Los cacereños no acababan de convencerse de la necesidad del abastecimiento de agua corriente, ponían pegas a las aguas de las minas y tuvo que pasar más de medio siglo, referéndum incluido, hasta que en 1959 se inauguró la nueva traída, que sólo llegaba al 28% de las familias cacereñas. El resto prefería las fuentes, práctica aún vigente como se puede comprobar en las largas colas que se forman desde hace unos meses en fuente Fría.
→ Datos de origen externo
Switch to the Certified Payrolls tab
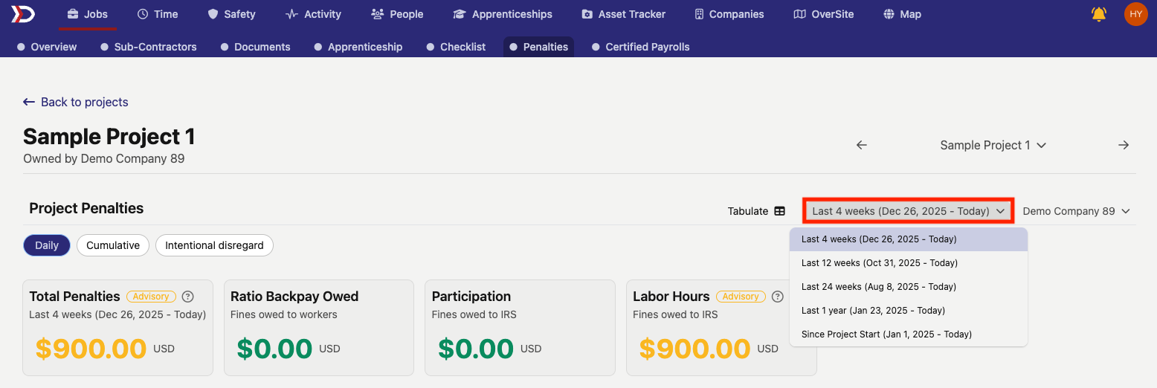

En 1963, el agua ya llegaba a casi toda la población, pero surgió el problema de la falta de caudal, que se parcheó diez años después, cuando el ministro Fernández de la Mora inauguró el embalse del Guadiloba. Enseguida se quedó pequeño, necesitándose subir agua del Almonte, solución que ha vuelto a revelarse momentánea precisándose otra traída, esta vez desde Portaje.

¿Estamos ante otro parche insuficiente o es la solución definitiva? Mientras lo averiguamos, consolémonos con que el otoño de 2005 será el más bellotero en lo que va de siglo. Además, en cuanto llueva, volveremos a olvidarnos de la sequía. Por algo somos la ciudad feliz , la ciudad sin problemas.